How about a quick inventory of your tools?

Miter saw
Table saw
Orbital sander
Pocket hole jig
Router
Router table
Drill/driver

That is probably all you would need to build a lot of easy projects, and believe me, there are a lot of easy to build projects.

Let us know and we can go from there.

In the mean time, check out 



. Don't worry about the top, watch how he builds his frame. That is where you might get some ideas.

And a second question. How do you plan to protect the top from drippings? You know there will be some sooner than later.:surprise2::grin:

And a third question. Do you have a sketch or picture of what you would like to build? Dimensions? Keep the legs less than 32 inches in length and you can get three pieces out of a 2x4x96 board. :thumbsup:


----------



## bassadict69 (Jan 10, 2017)

How about a quick inventory of your tools?

Miter saw Have
Table saw Should be in next week
Orbital sander Have
Pocket hole jig Do not have
Router Have one available to borrow
Router table Do not have
Drill/driver Have

That is probably all you would need to build a lot of easy projects, and believe me, there are a lot of easy to build projects.

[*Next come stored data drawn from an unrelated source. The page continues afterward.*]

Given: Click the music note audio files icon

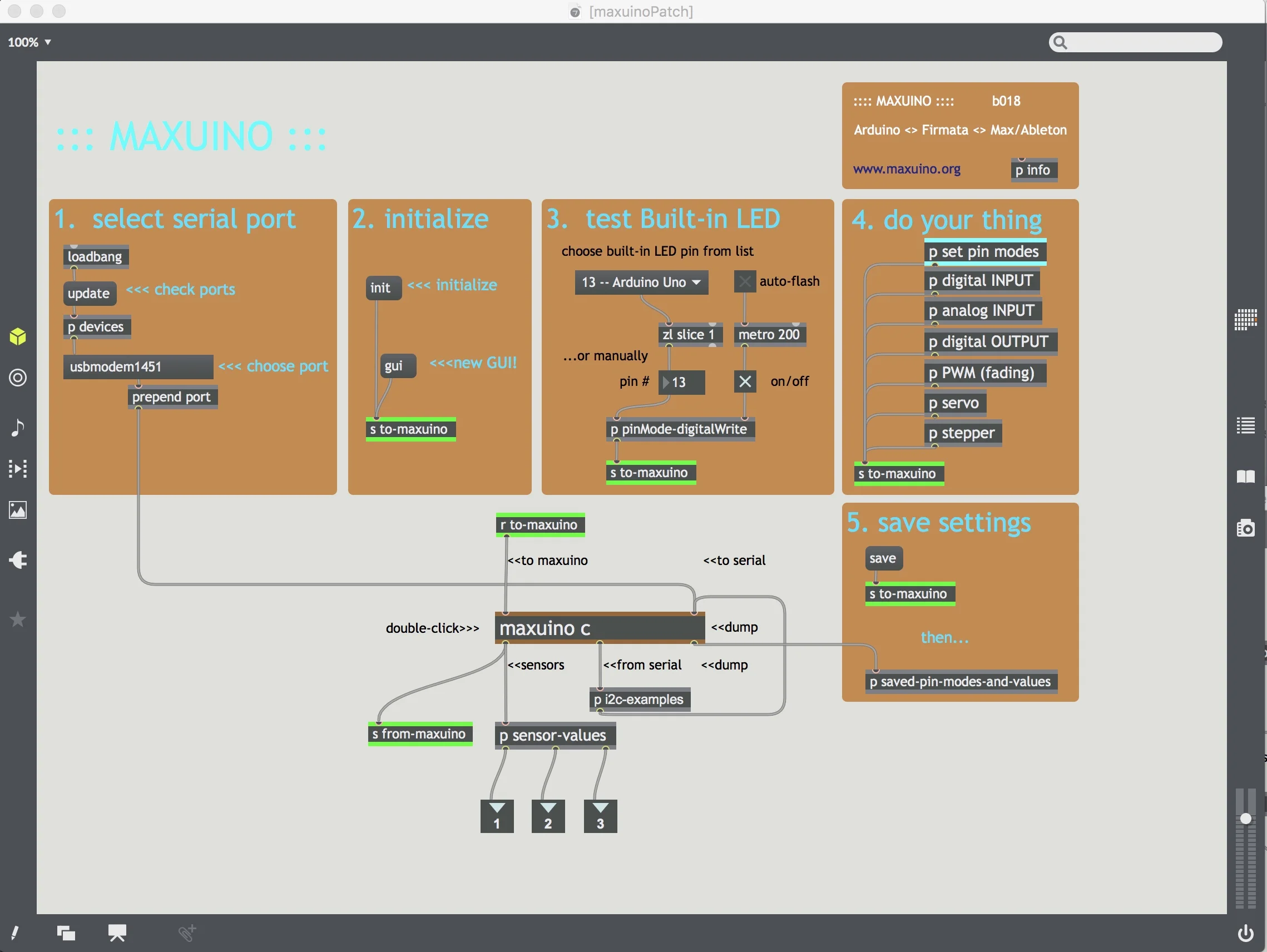Looking at the screenshot, I should coord(18,427).
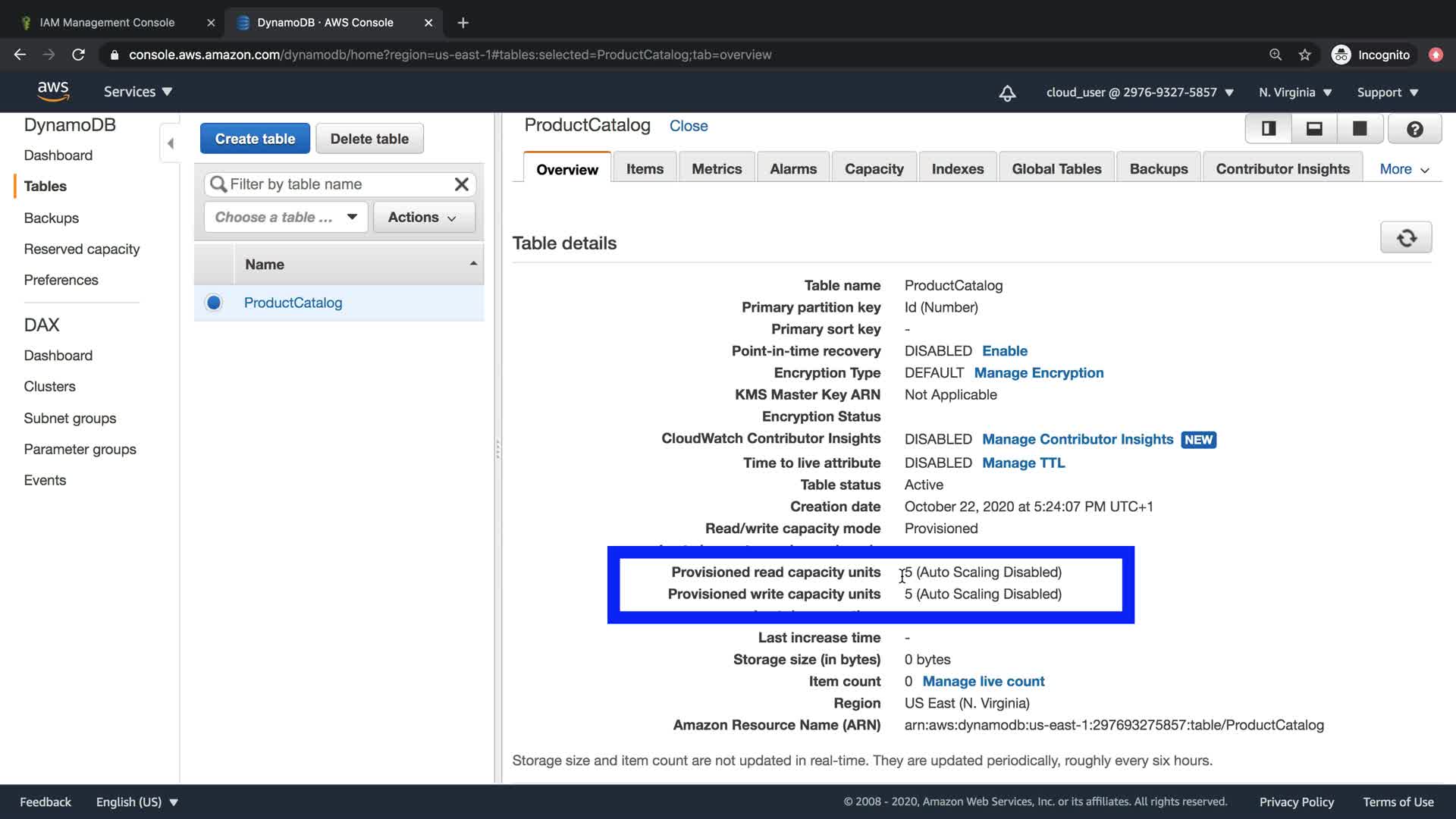Switch to the Items tab
The width and height of the screenshot is (1456, 819).
pyautogui.click(x=645, y=169)
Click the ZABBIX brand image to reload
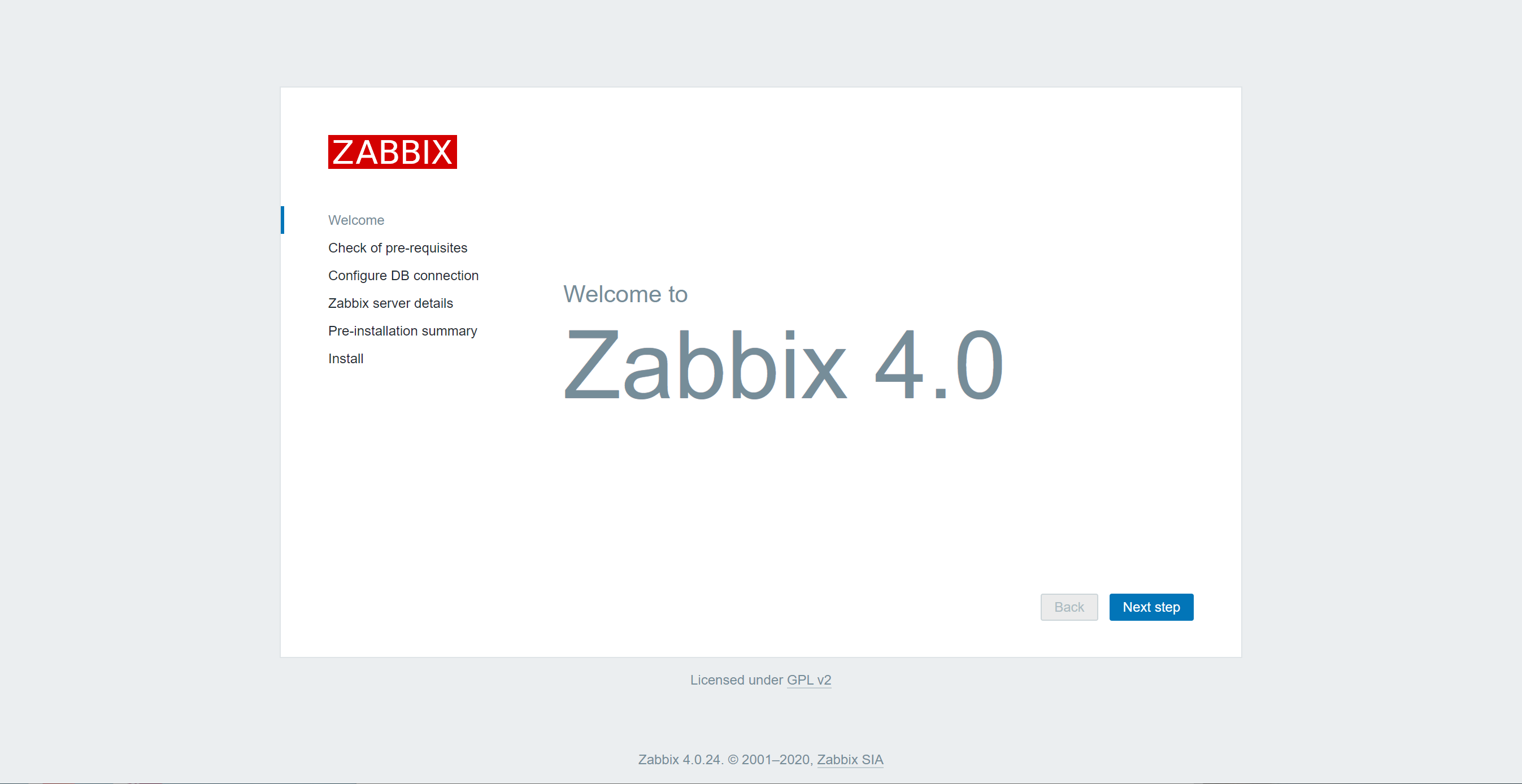Image resolution: width=1522 pixels, height=784 pixels. tap(392, 153)
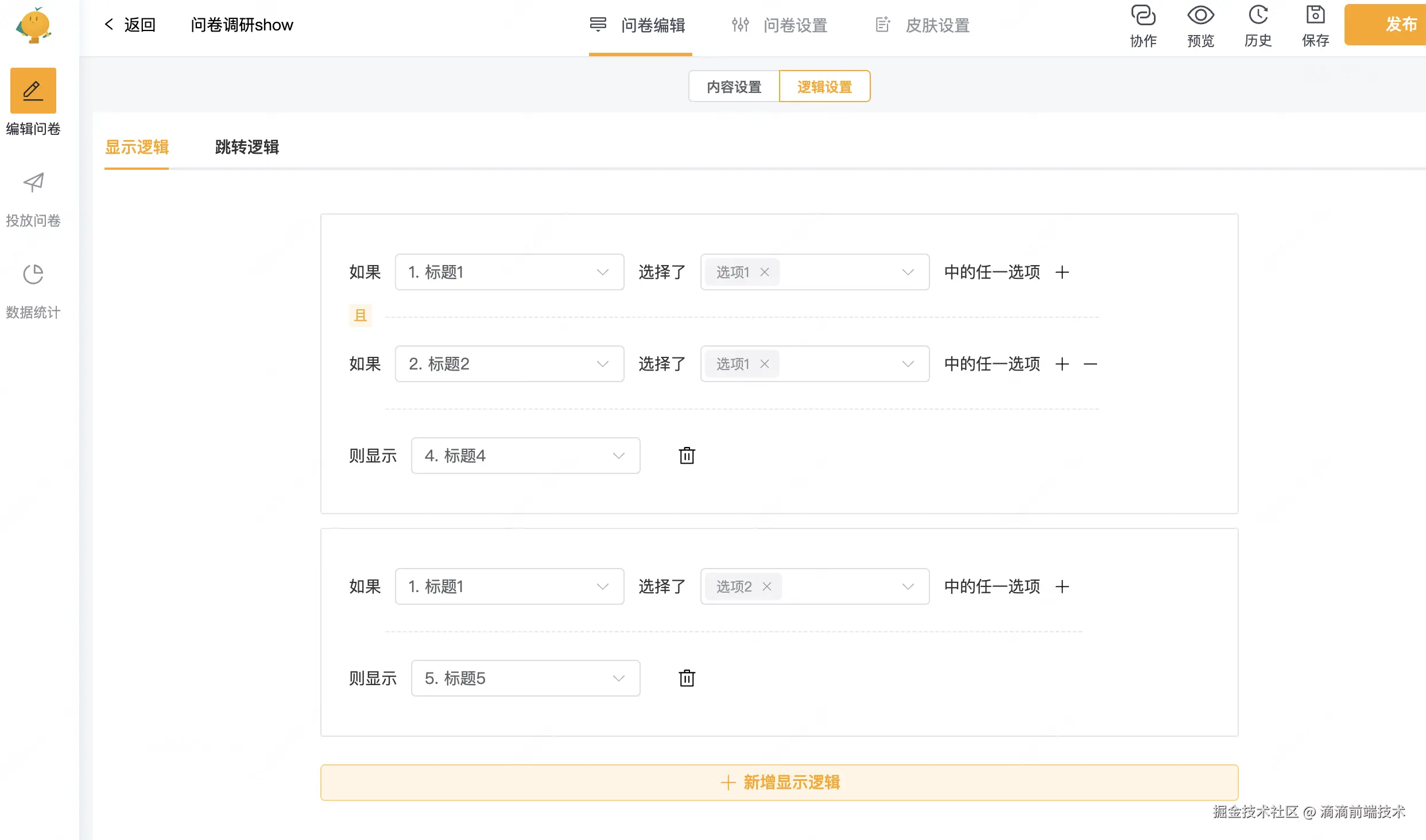Viewport: 1426px width, 840px height.
Task: Add condition after the first 标题1 row
Action: pos(1062,272)
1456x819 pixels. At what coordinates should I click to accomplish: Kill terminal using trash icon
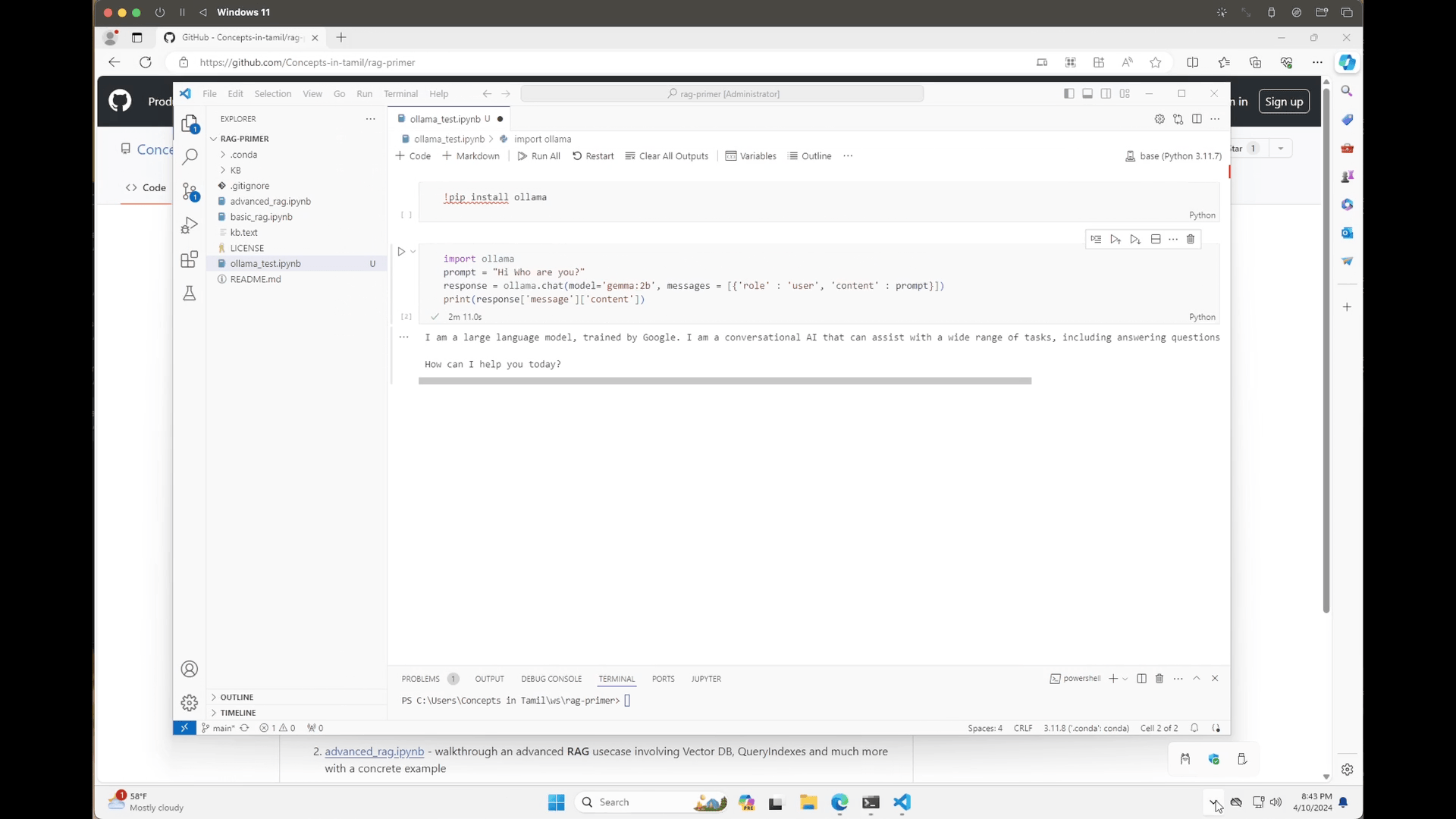[x=1159, y=679]
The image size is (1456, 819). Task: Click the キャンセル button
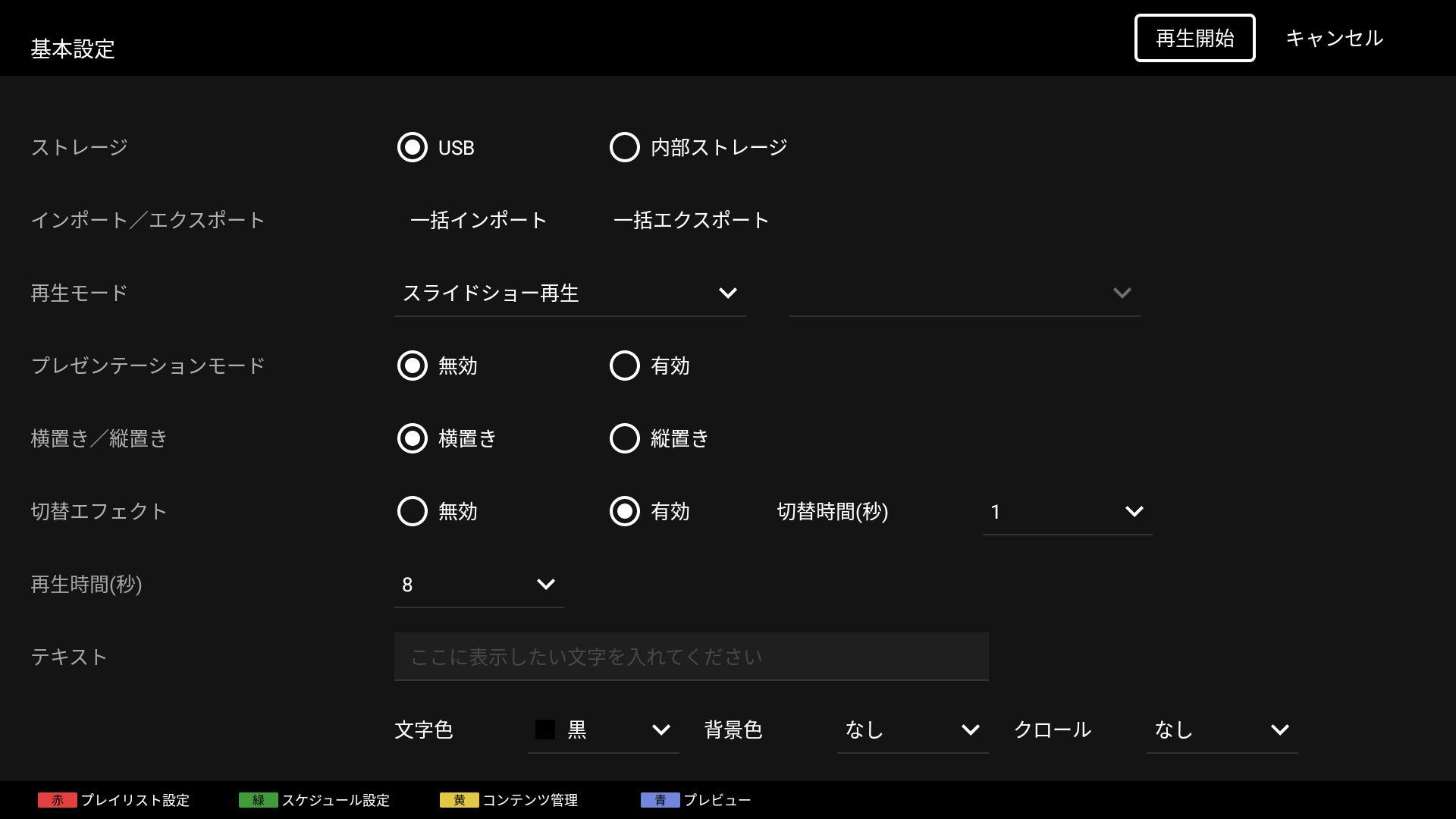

Let us know and we can go from there.

And a second question. How do you plan to protect the top from drippings? You know there will be some sooner than later.:surprise2::grin:That is something I had not even thought about

And a third question. Do you have a sketch or picture of what you would like to build? Dimensions? Keep the legs less than 32 inches in length and you can get three pieces out of a 2x4x96 board. :thumbsup: I will have to get out there and measure it out once the rain stops. I will post it later...


----------



## shoot summ (Feb 21, 2014)

bassadict69 said:


> How about a quick inventory of your tools?
> 
> Miter saw Have
> Table saw Should be in next week
> ...


I built my stand to use standard size sheet pans to catch drip...


----------



## bassadict69 (Jan 10, 2017)

bassadict69 said:


> And a third question. Do you have a sketch or picture of what you would like to build? Dimensions? Keep the legs less than 32 inches in length and you can get three pieces out of a 2x4x96 board. :thumbsup: I will have to get out there and measure it out once the rain stops. I will post it later...


Sorry for the delay, I have been tied up with work the last couple weeks and sorry for the simplicity of this drawing...


----------



## bassadict69 (Jan 10, 2017)

A year later and I am finally getting around to building this...the smoker will sit on the shorter side and I hope to figure out how to put a drawer under it to keep my temp probes, etc. On the left, I will put some sort of countertop on top with cabinet doors under it to keep charcoal bags, wood chips, etc

Any good resources for building a simple drawer? I have never built one...


----------